After the reported slow down in October and the claims of a “soft landing” by China’s economists at APEC, the International Monetary Fund (IMF) warned that China’s banks were susceptible to off-balance sheet lending and a sudden increase in property prices. The report by the IMF was completed in June, but it was not published until this week. Bloomberg reports:
“Despite ongoing reform and financial strength, China confronts a steady buildup of financial sector vulnerabilities,” the Washington-based IMF said in its first formal evaluation of the Chinese system. Banks need to upgrade risk-management systems, the central bank and regulators should add skilled personnel and disclosure standards must be raised, the IMF said.
While a stress test of 17 major commercial banks showed they were resilient to isolated shocks — such as a real-estate slump or a shift in short-term versus long-term interest rates – – a combination of blows at the same time would leave the system “severely impacted,” the fund said. Over the medium term, China is building up “contingent liabilities” from its government-dominated credit allocation model, which could hamper growth.

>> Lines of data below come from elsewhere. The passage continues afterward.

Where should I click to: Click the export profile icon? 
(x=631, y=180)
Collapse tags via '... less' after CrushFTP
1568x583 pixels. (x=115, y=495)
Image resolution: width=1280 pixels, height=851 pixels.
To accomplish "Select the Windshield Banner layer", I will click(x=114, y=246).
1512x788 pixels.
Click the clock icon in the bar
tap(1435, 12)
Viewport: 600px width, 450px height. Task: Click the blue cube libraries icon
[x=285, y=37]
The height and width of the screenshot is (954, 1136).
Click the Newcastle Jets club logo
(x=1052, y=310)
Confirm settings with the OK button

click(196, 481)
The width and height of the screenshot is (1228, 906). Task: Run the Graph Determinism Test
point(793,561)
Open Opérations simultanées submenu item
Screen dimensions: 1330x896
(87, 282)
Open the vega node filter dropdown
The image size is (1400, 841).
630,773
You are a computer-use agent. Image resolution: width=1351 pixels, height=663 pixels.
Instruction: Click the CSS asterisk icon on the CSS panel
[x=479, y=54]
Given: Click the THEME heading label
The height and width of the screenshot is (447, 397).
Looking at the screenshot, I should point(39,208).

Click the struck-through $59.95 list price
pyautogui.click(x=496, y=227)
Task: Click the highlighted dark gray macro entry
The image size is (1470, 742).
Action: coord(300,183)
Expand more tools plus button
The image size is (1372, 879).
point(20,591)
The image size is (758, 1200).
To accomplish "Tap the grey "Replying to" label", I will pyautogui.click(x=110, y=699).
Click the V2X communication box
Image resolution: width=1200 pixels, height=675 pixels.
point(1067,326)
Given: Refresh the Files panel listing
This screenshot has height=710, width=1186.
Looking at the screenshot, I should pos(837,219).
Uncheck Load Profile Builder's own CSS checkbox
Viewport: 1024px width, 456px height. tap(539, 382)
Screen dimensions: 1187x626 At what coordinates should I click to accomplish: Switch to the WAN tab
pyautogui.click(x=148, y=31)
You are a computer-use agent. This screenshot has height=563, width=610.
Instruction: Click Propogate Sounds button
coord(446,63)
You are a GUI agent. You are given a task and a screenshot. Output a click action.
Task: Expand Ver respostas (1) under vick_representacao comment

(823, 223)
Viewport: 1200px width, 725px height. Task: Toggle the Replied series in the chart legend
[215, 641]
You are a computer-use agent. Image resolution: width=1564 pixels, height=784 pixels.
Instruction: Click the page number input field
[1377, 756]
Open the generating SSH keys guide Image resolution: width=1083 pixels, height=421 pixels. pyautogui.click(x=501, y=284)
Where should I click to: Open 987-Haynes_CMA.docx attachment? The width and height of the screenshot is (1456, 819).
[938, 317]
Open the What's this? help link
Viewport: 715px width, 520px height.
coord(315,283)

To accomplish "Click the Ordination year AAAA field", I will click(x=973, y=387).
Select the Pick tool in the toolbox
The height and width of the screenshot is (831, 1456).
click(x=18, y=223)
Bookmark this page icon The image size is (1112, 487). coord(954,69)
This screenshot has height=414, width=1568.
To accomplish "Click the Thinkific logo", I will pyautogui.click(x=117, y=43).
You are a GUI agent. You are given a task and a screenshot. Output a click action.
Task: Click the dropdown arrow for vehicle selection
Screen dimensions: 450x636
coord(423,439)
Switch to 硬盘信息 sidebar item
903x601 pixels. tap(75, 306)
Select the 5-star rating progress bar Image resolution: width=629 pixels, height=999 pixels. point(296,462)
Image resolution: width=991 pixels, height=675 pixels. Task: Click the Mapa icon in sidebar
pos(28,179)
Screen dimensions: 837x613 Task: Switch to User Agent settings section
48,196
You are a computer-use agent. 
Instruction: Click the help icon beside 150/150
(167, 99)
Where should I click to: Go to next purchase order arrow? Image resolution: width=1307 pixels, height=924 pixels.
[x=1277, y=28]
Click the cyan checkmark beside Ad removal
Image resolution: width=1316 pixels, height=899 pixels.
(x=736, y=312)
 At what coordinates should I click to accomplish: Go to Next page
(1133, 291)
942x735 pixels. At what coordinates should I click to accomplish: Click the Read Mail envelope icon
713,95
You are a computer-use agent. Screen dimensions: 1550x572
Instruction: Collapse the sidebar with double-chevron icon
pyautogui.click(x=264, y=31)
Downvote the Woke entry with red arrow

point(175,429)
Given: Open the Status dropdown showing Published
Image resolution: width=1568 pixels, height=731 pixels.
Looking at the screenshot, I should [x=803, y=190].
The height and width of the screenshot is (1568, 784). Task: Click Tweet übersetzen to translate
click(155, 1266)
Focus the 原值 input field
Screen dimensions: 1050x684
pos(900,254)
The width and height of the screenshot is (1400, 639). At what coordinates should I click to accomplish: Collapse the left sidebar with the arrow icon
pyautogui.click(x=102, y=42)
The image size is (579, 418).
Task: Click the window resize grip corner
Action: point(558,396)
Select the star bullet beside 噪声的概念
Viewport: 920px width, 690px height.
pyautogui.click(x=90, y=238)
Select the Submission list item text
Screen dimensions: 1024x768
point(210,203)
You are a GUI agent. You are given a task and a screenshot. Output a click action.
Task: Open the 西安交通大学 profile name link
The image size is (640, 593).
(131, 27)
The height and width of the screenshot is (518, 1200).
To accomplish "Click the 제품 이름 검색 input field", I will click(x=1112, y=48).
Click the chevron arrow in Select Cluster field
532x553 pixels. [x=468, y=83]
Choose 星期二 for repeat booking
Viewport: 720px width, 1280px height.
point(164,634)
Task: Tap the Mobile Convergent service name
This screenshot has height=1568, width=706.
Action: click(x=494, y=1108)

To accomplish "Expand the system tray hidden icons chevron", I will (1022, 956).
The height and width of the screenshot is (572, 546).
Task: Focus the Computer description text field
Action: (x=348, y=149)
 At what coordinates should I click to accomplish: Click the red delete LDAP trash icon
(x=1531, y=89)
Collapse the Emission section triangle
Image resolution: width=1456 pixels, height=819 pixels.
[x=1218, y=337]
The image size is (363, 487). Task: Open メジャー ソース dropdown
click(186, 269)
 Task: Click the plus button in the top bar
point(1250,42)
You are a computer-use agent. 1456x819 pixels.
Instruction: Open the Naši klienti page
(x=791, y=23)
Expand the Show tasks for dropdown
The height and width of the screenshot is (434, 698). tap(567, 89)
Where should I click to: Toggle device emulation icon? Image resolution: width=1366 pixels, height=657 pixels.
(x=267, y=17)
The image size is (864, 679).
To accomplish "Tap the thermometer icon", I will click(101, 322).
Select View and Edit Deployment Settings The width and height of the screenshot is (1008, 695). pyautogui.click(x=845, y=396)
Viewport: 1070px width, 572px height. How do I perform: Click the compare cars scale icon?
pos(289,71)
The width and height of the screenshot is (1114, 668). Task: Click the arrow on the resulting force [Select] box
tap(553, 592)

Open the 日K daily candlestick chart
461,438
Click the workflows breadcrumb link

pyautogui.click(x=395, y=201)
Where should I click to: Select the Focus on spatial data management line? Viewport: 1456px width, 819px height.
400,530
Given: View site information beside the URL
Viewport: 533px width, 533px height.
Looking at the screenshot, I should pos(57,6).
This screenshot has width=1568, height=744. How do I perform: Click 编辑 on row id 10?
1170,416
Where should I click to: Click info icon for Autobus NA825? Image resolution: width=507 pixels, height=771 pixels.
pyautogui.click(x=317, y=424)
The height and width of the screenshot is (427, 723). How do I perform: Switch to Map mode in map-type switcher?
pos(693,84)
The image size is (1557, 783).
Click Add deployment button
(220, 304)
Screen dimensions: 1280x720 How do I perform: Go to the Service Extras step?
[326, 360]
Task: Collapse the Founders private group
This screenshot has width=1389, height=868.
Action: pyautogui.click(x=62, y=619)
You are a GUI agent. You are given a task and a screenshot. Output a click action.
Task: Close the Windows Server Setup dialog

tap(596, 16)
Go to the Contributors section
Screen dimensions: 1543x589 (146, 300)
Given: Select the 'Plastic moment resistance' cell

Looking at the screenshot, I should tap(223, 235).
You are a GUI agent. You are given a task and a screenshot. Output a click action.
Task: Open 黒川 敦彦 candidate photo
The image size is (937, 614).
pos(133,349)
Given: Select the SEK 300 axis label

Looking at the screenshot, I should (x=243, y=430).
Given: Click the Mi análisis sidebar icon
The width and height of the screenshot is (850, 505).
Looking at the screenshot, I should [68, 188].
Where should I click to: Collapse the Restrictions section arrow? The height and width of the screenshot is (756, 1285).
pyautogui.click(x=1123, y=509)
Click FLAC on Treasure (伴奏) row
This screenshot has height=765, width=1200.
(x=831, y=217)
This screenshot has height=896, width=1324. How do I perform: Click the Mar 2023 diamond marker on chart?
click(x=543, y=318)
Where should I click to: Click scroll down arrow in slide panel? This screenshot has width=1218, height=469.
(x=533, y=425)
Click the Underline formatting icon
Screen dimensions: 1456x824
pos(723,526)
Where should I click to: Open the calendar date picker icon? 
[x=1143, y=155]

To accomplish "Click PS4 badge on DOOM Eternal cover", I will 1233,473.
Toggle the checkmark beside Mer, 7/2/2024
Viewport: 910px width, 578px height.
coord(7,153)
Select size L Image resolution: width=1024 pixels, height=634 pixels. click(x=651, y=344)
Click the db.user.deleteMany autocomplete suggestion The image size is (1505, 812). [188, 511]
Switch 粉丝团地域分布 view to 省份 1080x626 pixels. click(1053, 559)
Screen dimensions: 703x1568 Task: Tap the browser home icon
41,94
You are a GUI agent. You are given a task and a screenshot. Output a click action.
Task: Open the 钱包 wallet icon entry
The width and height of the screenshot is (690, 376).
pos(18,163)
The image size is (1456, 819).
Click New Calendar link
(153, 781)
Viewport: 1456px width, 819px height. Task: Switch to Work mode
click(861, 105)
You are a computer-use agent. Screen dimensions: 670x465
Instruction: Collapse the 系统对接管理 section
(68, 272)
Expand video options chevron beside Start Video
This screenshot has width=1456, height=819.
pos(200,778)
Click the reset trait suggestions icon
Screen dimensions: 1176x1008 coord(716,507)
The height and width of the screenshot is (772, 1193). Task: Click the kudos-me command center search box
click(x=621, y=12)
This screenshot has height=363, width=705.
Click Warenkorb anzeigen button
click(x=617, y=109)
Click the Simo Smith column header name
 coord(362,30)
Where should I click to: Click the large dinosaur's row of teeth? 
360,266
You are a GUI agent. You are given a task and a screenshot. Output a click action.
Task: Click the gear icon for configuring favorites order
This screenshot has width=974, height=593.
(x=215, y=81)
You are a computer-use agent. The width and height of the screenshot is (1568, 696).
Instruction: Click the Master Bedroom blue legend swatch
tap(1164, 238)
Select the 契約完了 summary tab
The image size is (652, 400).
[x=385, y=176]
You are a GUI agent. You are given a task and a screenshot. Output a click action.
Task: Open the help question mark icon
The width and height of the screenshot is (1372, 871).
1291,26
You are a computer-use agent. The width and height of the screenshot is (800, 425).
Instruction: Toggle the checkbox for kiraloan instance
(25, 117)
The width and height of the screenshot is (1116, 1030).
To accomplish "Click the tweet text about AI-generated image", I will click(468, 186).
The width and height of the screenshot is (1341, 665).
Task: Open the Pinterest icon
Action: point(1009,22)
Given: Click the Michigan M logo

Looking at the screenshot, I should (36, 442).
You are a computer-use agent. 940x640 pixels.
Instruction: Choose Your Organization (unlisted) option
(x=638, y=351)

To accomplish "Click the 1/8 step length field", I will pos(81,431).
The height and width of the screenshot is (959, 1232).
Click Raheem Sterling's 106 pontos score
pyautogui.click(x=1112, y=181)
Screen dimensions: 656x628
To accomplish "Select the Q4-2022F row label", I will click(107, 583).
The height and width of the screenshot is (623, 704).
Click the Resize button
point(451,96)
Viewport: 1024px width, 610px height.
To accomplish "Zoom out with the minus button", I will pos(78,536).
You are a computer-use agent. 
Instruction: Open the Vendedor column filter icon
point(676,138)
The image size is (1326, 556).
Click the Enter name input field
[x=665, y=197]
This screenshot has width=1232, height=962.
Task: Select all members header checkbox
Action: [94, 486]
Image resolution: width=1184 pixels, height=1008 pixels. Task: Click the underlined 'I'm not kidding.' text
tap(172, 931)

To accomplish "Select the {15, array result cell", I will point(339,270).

Today’s report underscores concern that China’s slowing growth and a cooling property market may spark a jump in non- performing loans. The MSCI China/Financials Index of shares has tumbled 23 percent this year, underperforming the broader Shanghai Composite Index of equities, which is down 10 percent.
The Chinese government responded with skepticism towards the IMF report. The Huffington Post adds:
“We have also noticed that the report contains several points of view that are not sufficiently comprehensive and objective,” the People’s Bank of China said in a statement published on its website.
It added that China needs to do its own studies to gauge the feasibility of the IMF’s recommendations.